Ohio: Tight ballot security prevents dirty tricks
Candise Dorsey couldn't quite believe what had just happened to her. A 40-year-old black voter from the eastern Cleveland suburbs, she went to her polling station early yesterday morning expecting chaos, confusion, aggressive challenges from Republican poll watchers, delays and possible bureaucratic obstacles standing in the way of her exercising her franchise.
Candise Dorsey couldn't quite believe what had just happened to her. A 40-year-old black voter from the eastern Cleveland suburbs, she went to her polling station early yesterday morning expecting chaos, confusion, aggressive challenges from Republican poll watchers, delays and possible bureaucratic obstacles standing in the way of her exercising her franchise.
Instead, she found crowds of people moving through the polling station with admirable efficiency. She had no trouble with the punchcard voting system the same one that caused so much trouble in Florida four years ago and she encountered no unpleasantness whatsoever.
"I've been voting for 22 years and I've never seen anything like this before," she said. She hugged her 11-year-old daughter proudly, glad to have shown her democracy in action.
One city worker said: "It's like going out to dinner with your mother-in-law. When you've got that kind of attention on you, you're going to be on your best behaviour." For months, Ohio has been touted as the state most likely to become the Florida of 2004. Not only is it an agonisingly close battleground in the race to the White House, it also has a state government dominated by Republican partisans whose preparations for the election had been regarded with the utmost suspicion by Democrats.
Right down to the wire, the prognosticators were foreseeing trouble, particularly over a Republican plan to station thousands of vote "challengers" in polling stations to question anyone and everyone about their eligibility to cast a ballot. State law permits challengers, but in practice they are deployed rarely and are associated almost exclusively with ugly attempts to suppress the black vote something on which the outcome of the election in Ohio might well depend.

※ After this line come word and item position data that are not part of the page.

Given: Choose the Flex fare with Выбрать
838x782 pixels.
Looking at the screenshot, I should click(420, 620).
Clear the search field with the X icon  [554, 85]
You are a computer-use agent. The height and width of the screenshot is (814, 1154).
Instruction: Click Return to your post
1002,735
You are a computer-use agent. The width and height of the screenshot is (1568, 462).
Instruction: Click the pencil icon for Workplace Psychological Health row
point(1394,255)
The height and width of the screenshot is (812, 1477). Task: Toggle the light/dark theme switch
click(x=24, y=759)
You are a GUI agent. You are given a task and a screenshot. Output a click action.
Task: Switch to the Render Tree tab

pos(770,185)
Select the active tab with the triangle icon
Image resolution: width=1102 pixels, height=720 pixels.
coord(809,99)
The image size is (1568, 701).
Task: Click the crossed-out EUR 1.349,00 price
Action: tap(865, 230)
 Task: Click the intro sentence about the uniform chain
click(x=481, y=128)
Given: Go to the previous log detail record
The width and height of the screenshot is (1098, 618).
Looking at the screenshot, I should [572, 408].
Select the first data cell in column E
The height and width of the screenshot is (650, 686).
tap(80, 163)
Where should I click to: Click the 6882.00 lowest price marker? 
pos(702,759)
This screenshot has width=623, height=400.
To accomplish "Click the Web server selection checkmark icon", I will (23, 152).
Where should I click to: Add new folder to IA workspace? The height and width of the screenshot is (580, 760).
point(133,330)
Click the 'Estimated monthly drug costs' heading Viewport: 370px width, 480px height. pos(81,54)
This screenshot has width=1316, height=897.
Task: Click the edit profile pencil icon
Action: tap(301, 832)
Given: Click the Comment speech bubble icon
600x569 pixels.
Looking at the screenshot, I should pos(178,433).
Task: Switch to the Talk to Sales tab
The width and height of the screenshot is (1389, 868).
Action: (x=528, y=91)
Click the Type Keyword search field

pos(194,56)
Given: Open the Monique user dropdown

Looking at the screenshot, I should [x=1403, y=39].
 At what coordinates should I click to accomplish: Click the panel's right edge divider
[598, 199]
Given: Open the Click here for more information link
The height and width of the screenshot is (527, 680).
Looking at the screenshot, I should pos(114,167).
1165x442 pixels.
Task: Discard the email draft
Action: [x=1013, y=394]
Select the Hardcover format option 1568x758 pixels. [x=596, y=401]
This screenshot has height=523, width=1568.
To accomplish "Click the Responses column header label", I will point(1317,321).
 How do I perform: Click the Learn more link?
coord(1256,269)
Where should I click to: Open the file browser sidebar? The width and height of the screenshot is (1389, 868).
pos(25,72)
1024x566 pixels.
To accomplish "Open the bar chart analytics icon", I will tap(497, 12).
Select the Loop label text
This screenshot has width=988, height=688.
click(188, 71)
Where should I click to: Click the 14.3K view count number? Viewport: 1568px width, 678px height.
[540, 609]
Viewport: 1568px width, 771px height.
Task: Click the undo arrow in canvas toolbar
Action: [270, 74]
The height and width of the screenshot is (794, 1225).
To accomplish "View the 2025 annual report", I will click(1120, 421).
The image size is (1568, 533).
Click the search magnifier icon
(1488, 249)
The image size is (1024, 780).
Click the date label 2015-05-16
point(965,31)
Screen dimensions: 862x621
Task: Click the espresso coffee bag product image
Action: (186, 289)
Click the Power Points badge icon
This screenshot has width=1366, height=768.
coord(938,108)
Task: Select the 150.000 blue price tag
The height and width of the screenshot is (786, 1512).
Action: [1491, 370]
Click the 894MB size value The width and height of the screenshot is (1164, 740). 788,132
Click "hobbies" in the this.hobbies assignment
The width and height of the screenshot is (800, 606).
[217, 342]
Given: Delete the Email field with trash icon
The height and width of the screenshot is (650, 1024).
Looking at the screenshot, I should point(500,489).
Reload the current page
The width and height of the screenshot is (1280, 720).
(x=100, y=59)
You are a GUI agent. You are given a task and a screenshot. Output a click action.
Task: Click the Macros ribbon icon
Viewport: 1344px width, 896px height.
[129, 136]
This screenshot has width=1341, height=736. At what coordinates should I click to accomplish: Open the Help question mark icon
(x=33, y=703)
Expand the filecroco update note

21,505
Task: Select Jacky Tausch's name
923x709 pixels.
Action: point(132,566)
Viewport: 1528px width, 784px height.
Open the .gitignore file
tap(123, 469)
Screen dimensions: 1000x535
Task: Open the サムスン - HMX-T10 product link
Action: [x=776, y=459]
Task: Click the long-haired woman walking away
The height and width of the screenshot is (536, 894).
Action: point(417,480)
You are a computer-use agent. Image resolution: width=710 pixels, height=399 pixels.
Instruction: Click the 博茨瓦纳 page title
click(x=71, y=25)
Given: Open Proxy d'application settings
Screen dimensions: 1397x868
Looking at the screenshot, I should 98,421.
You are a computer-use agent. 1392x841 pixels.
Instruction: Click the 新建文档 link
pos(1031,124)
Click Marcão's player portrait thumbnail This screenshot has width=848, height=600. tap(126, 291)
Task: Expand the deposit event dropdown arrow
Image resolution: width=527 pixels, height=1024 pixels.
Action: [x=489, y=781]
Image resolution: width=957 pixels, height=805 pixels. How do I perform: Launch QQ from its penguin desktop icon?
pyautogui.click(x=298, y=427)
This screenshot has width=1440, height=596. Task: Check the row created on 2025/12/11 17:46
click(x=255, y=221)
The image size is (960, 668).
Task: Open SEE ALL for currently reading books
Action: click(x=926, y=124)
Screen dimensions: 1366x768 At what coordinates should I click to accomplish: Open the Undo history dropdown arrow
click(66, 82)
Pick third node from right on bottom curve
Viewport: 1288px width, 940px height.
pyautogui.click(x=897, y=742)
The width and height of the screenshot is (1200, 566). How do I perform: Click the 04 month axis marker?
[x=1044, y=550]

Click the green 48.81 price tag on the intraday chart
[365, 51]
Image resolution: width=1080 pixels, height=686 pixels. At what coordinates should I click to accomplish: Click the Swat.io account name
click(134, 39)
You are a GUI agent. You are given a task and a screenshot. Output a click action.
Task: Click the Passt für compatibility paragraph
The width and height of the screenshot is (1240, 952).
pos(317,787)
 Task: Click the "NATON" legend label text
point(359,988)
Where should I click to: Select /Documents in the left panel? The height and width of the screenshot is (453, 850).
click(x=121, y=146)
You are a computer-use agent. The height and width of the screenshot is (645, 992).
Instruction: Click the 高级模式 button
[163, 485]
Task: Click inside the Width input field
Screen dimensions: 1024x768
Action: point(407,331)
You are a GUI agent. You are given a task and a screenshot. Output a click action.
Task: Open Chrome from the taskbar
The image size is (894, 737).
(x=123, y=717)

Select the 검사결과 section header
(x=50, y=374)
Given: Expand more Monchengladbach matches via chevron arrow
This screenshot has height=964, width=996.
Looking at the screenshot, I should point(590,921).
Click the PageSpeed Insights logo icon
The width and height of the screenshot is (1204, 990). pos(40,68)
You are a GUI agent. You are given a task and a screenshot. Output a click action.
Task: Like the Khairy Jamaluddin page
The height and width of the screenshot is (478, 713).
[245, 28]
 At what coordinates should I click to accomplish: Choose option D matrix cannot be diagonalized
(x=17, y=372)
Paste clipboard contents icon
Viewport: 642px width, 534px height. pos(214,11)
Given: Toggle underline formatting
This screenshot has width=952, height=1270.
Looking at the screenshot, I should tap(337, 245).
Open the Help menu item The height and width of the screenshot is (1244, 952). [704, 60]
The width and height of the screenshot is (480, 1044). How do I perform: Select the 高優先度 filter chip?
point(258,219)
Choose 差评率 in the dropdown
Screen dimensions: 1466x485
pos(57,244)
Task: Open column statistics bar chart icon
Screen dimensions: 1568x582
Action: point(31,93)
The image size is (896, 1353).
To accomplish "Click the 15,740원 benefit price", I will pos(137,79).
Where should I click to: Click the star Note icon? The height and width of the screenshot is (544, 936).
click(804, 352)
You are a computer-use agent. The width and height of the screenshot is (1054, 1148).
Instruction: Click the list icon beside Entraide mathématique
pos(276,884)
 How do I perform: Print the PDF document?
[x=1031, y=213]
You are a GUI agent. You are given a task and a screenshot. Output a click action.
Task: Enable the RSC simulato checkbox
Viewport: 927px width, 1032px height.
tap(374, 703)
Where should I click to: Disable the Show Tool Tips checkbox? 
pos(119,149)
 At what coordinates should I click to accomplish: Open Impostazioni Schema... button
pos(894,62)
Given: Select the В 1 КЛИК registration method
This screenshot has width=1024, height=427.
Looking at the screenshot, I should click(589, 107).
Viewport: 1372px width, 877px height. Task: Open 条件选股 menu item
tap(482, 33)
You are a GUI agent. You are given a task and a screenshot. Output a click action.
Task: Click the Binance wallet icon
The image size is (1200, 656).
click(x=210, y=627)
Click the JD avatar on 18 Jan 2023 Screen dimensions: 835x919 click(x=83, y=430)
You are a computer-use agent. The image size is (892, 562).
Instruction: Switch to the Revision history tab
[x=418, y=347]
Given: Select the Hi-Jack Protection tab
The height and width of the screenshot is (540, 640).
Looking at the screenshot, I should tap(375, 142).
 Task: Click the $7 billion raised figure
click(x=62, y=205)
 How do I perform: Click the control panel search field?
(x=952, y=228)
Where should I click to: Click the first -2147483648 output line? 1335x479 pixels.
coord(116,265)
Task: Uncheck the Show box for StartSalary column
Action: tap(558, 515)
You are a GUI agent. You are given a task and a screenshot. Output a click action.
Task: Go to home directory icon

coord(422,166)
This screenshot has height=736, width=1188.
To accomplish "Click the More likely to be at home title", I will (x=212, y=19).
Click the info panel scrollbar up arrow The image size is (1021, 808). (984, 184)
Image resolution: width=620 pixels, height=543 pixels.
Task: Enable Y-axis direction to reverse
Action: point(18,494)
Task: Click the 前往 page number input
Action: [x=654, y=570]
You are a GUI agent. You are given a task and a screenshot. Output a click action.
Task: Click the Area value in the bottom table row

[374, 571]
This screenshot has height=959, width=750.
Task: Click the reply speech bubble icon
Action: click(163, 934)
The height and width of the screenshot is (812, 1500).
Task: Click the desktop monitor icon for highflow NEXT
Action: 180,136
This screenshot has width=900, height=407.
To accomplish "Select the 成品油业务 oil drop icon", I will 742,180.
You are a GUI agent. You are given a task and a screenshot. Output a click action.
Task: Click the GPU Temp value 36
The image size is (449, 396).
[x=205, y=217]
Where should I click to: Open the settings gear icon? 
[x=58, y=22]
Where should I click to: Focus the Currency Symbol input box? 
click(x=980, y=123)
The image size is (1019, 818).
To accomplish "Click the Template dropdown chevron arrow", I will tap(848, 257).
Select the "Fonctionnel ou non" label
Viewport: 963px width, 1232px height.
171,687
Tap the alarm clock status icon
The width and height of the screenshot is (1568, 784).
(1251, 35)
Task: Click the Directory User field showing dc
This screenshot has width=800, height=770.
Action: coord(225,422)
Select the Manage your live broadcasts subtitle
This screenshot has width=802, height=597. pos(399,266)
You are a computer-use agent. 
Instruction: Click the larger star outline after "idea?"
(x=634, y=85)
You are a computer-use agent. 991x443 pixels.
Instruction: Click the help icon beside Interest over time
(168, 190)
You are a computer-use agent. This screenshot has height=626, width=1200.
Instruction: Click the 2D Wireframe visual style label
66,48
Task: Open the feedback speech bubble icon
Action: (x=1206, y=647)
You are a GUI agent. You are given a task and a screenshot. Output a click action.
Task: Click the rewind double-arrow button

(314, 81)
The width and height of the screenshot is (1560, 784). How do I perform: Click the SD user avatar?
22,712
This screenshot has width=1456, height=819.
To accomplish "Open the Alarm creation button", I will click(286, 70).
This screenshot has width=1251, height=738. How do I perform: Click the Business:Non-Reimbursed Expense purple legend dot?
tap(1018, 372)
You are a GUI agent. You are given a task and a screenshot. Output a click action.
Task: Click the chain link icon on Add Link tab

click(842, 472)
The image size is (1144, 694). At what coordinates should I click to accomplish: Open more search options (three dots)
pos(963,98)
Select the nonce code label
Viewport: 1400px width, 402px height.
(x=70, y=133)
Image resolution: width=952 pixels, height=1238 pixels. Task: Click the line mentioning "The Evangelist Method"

Until the early hours of yesterday, it was not clear whether the federal courts would accept the idea of vote challengers. Two lower-court federal judges in Ohio deemed them discriminatory and unconstitutional and said they had no right to be in polling stations. Then, at 2am on election day, the 6th Circuit Court of Appeals in Cincinnati split down both political and racial lines two white Republican appointees versus one black Democrat appointee to reverse the lower-court rulings.
The Democrats appealed to the Supreme Court in Washington, which refused to get involved, perhaps understandably after the flak it took for settling the 2000 election in Mr Bush's favour. In the end, the fuss may have been about very little. At least in the first several hours of voting, the challengers barely made their presence felt at all.
At Ms Dorsey's polling station, the only action came from a Democrat challenger, who objected to a poll worker's insistence on seeing a voter's ID. An official intervened, the poll worker backed off and the voter was allowed to proceed unhindered.
By midday, the Democrats had reason to feel pleased in Ohio, Cleveland in particular. Turnout was huge. Long lines of voters were still queuing up hours after the official end of the poll, with some people waiting for five hours to cast their vote. It may have been that vote challengers were restricted by Ohio law, which states that voters can be questioned only on three issues age, citizenship and whether the person is voting in the correct precinct.
But the Election Protection Coalition, a nationwide umbrella group, reported many calls from voters in Ohio, insisting they were registered to vote but their names were not on official lists. These people may vote by provisional ballot an option introduced for the first time this year but there are concerns these will not be counted properly. In an election in Chicago in March, only 7 per cent of provisional ballots were deemed valid.
Overall, Ohio had been well down the list of the coalition's concerns. Perhaps because of media scrutiny, the state ran as tight a ship as possible.
But the huge turnout caused problems. The Democrats obtained an order in federal court requiring election officials in two central counties to let voters use paper punch-card ballots as well as touch-screens to speed up voting. But the Ohio attorney general filed an appeal, adding to the confusion.
The Election Protection Coalition had a presence outside every Cleveland polling station, offering legal guidance and troubleshooting. They talked election officials into letting people vote even if their names did not show up. Under such scrutiny, it was hard for poll watchers and challengers to step out of line.